Instructions for the task
Copy out every one of the rows below word for word, changing nothing.

:: Working data ::

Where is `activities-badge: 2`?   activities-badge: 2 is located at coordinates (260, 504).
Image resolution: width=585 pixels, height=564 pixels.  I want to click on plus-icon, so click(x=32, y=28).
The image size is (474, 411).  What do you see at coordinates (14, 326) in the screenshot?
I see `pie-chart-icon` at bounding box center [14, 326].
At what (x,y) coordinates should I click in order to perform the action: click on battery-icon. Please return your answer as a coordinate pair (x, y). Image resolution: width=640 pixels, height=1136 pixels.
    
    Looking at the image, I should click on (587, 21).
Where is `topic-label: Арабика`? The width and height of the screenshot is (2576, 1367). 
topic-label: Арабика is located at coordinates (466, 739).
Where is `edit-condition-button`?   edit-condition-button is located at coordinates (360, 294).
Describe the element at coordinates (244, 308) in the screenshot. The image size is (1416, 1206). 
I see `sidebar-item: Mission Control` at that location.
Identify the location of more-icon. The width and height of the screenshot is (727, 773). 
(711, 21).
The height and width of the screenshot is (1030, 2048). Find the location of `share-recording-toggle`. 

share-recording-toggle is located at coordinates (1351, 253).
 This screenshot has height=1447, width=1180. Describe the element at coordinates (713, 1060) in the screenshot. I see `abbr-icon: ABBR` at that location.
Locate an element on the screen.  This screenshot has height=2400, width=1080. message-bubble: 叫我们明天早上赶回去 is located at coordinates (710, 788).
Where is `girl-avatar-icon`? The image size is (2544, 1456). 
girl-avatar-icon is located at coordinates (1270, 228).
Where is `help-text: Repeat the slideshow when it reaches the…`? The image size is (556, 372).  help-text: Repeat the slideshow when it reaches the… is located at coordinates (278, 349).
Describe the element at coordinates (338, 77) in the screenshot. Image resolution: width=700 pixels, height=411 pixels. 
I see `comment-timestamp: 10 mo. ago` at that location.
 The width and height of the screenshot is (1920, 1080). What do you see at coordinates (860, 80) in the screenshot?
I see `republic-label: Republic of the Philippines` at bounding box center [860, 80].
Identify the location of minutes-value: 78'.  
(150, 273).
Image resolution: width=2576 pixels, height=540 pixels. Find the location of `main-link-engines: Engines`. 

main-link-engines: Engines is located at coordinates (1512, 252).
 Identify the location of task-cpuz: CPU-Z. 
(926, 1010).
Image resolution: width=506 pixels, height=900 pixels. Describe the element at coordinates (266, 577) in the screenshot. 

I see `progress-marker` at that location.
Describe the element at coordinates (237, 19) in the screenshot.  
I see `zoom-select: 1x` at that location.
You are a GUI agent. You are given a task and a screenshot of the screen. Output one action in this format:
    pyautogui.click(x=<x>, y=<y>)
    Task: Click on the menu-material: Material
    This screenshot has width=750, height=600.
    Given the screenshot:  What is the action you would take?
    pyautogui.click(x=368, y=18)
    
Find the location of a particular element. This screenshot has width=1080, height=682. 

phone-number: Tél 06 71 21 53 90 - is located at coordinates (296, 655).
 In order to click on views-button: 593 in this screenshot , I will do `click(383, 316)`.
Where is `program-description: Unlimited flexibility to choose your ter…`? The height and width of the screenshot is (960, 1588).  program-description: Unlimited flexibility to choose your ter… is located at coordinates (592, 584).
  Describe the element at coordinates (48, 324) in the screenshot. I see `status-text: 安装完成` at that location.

:::

Response to the exercise
Where is `activities-badge: 2`?   activities-badge: 2 is located at coordinates (260, 504).
Image resolution: width=585 pixels, height=564 pixels.  I want to click on plus-icon, so click(x=32, y=28).
The image size is (474, 411).  What do you see at coordinates (14, 326) in the screenshot?
I see `pie-chart-icon` at bounding box center [14, 326].
At what (x,y) coordinates should I click in order to perform the action: click on battery-icon. Please return your answer as a coordinate pair (x, y). Image resolution: width=640 pixels, height=1136 pixels.
    
    Looking at the image, I should click on (587, 21).
Where is `topic-label: Арабика`? The width and height of the screenshot is (2576, 1367). 
topic-label: Арабика is located at coordinates (466, 739).
Where is `edit-condition-button`?   edit-condition-button is located at coordinates (360, 294).
Describe the element at coordinates (244, 308) in the screenshot. The image size is (1416, 1206). 
I see `sidebar-item: Mission Control` at that location.
Identify the location of more-icon. The width and height of the screenshot is (727, 773). 
(711, 21).
The height and width of the screenshot is (1030, 2048). Find the location of `share-recording-toggle`. 

share-recording-toggle is located at coordinates (1351, 253).
 This screenshot has height=1447, width=1180. Describe the element at coordinates (713, 1060) in the screenshot. I see `abbr-icon: ABBR` at that location.
Locate an element on the screen.  This screenshot has height=2400, width=1080. message-bubble: 叫我们明天早上赶回去 is located at coordinates (710, 788).
Where is `girl-avatar-icon`? The image size is (2544, 1456). 
girl-avatar-icon is located at coordinates (1270, 228).
Where is `help-text: Repeat the slideshow when it reaches the…`? The image size is (556, 372).  help-text: Repeat the slideshow when it reaches the… is located at coordinates (278, 349).
Describe the element at coordinates (338, 77) in the screenshot. Image resolution: width=700 pixels, height=411 pixels. 
I see `comment-timestamp: 10 mo. ago` at that location.
 The width and height of the screenshot is (1920, 1080). What do you see at coordinates (860, 80) in the screenshot?
I see `republic-label: Republic of the Philippines` at bounding box center [860, 80].
Identify the location of minutes-value: 78'.  
(150, 273).
Image resolution: width=2576 pixels, height=540 pixels. Find the location of `main-link-engines: Engines`. 

main-link-engines: Engines is located at coordinates (1512, 252).
 Identify the location of task-cpuz: CPU-Z. 
(926, 1010).
Image resolution: width=506 pixels, height=900 pixels. Describe the element at coordinates (266, 577) in the screenshot. 

I see `progress-marker` at that location.
Describe the element at coordinates (237, 19) in the screenshot.  
I see `zoom-select: 1x` at that location.
You are a GUI agent. You are given a task and a screenshot of the screen. Output one action in this format:
    pyautogui.click(x=<x>, y=<y>)
    Task: Click on the menu-material: Material
    This screenshot has width=750, height=600.
    Given the screenshot:  What is the action you would take?
    pyautogui.click(x=368, y=18)
    
Find the location of a particular element. This screenshot has width=1080, height=682. 

phone-number: Tél 06 71 21 53 90 - is located at coordinates (296, 655).
 In order to click on views-button: 593 in this screenshot , I will do `click(383, 316)`.
Where is `program-description: Unlimited flexibility to choose your ter…`? The height and width of the screenshot is (960, 1588).  program-description: Unlimited flexibility to choose your ter… is located at coordinates (592, 584).
  Describe the element at coordinates (48, 324) in the screenshot. I see `status-text: 安装完成` at that location.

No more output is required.